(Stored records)
################

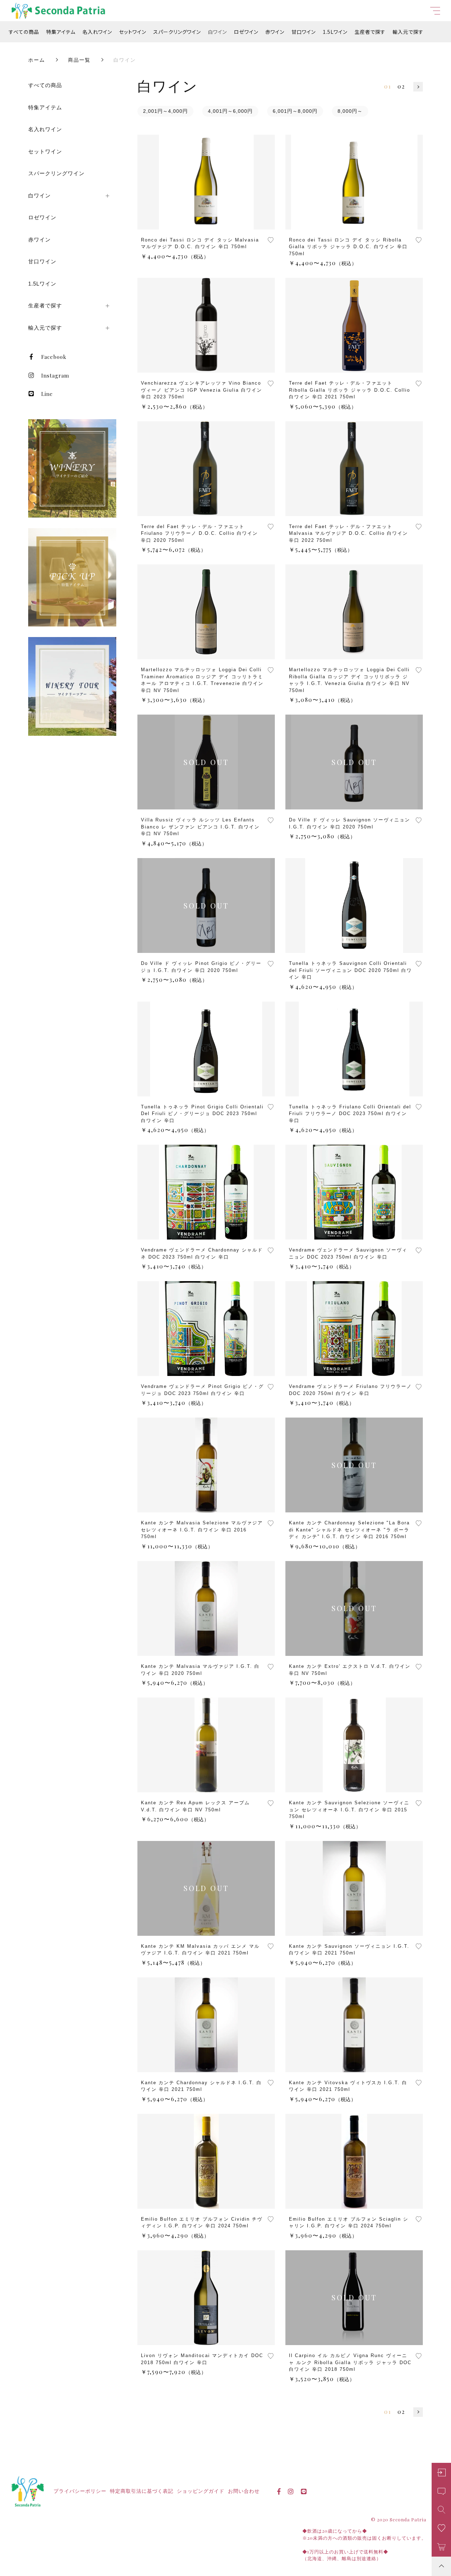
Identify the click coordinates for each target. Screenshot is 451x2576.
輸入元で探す (408, 31)
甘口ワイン (303, 31)
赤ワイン (274, 31)
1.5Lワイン (335, 31)
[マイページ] (441, 2472)
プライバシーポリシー (80, 2491)
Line (47, 393)
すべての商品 (24, 31)
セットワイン (132, 31)
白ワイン (217, 31)
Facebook (54, 356)
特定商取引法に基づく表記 (141, 2491)
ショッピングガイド (200, 2491)
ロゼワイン (246, 31)
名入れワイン (97, 31)
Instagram (55, 375)
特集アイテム (60, 31)
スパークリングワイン (177, 31)
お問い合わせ (244, 2491)
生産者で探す (369, 31)
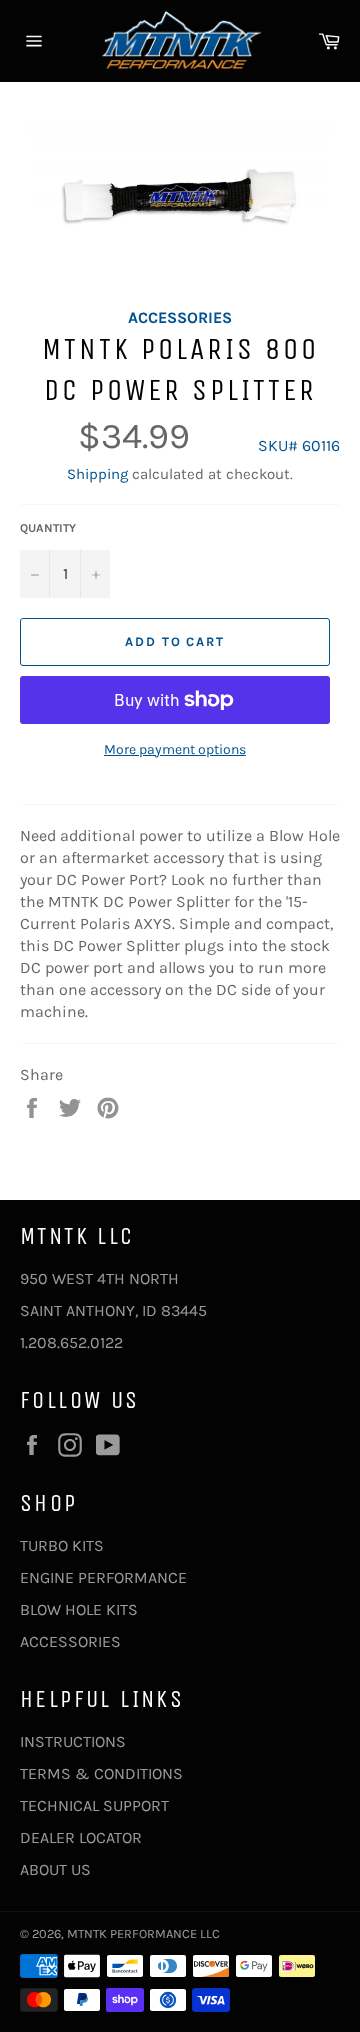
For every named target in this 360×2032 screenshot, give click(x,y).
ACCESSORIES (70, 1641)
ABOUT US (55, 1869)
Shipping (97, 474)
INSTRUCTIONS (73, 1741)
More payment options (175, 749)
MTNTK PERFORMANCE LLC (143, 1933)
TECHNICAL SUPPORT (94, 1805)
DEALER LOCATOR (81, 1837)
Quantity (48, 528)
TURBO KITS (62, 1545)
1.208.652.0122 (71, 1342)
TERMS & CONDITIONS (101, 1773)
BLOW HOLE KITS (79, 1609)
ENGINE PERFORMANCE (103, 1577)
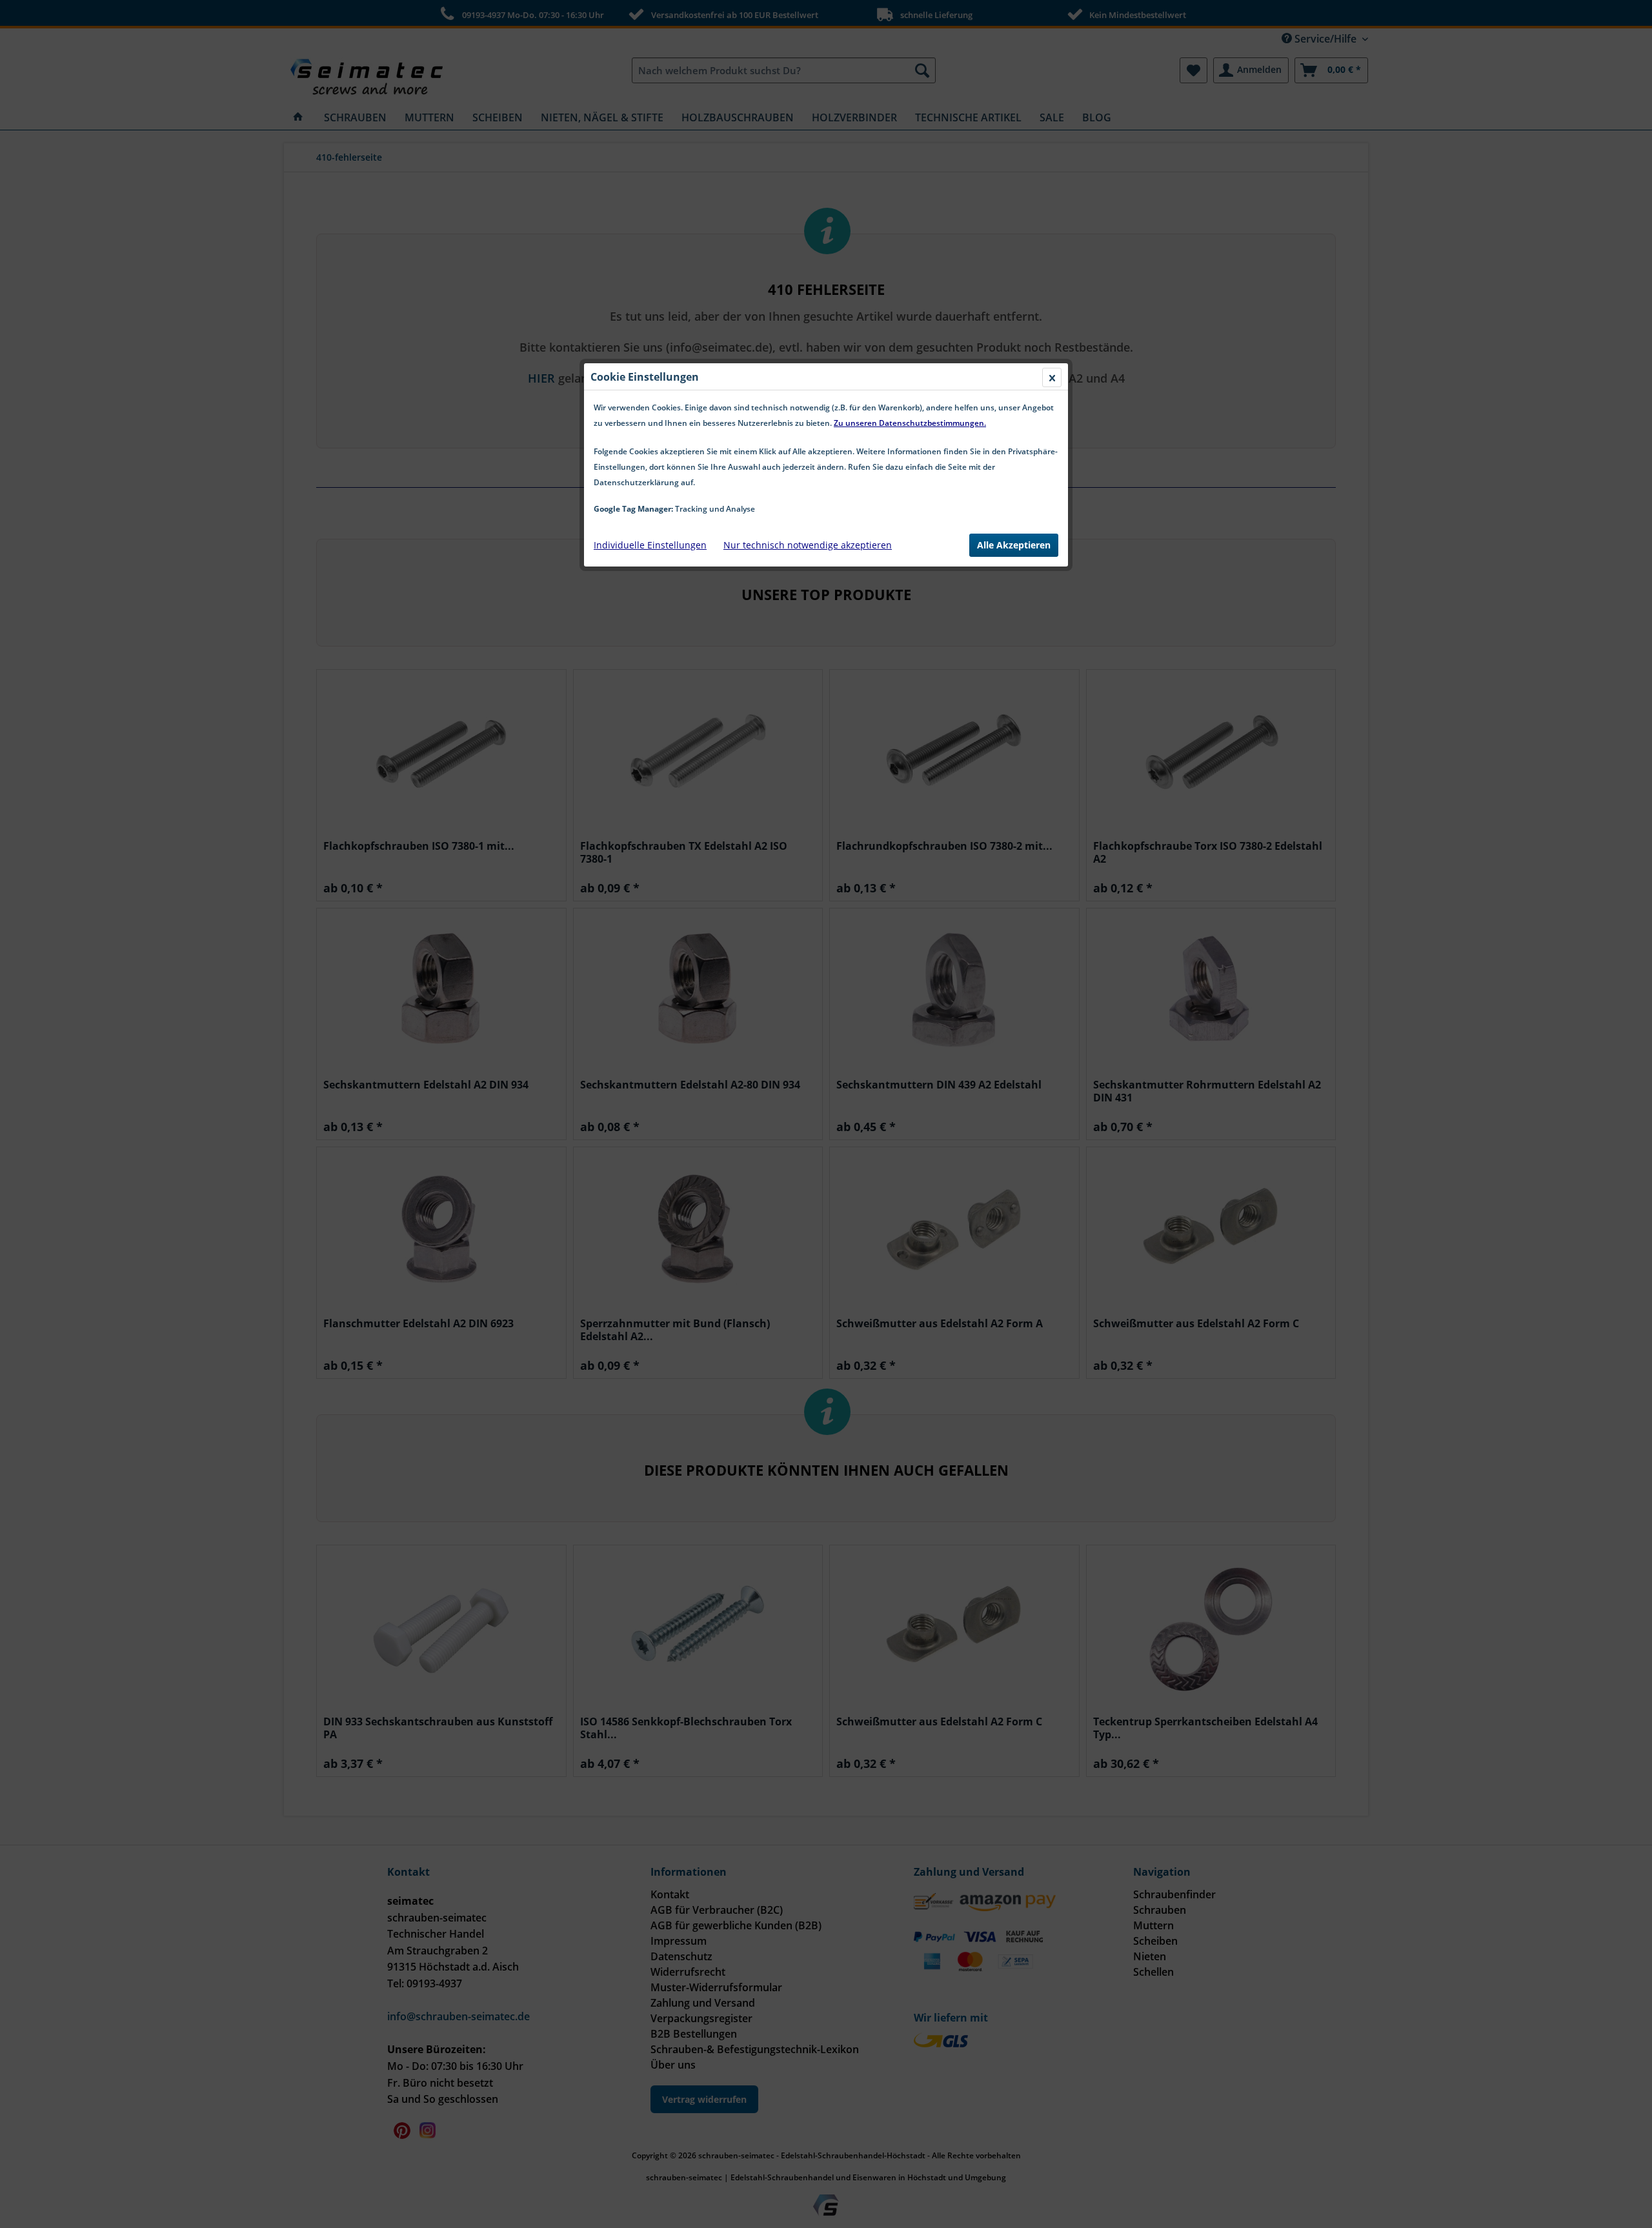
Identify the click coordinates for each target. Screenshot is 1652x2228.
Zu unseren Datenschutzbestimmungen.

################

_Your assignment_:
Without any pictures, reproduce exactly the lines from the line that contains "ショッピングガイド (200, 2491)" to the end of the entries above, both ends included.

_Result_:
ショッピングガイド (200, 2491)
ロゼワイン (246, 31)
名入れワイン (97, 31)
Instagram (55, 375)
特集アイテム (60, 31)
スパークリングワイン (177, 31)
お問い合わせ (244, 2491)
生産者で探す (369, 31)
For every named target in this 360×2032 screenshot, give click(x,y).
ACCESSORIES (70, 1641)
ABOUT US (55, 1869)
Shipping (97, 474)
INSTRUCTIONS (73, 1741)
More payment options (175, 749)
MTNTK PERFORMANCE LLC (143, 1933)
TECHNICAL SUPPORT (94, 1805)
DEALER LOCATOR (81, 1837)
Quantity (48, 528)
TURBO KITS (62, 1545)
1.208.652.0122 (71, 1342)
TERMS & CONDITIONS (101, 1773)
BLOW HOLE KITS (79, 1609)
ENGINE PERFORMANCE (103, 1577)
Identify the click coordinates for each target. Screenshot is 1652x2228.
Zu unseren Datenschutzbestimmungen.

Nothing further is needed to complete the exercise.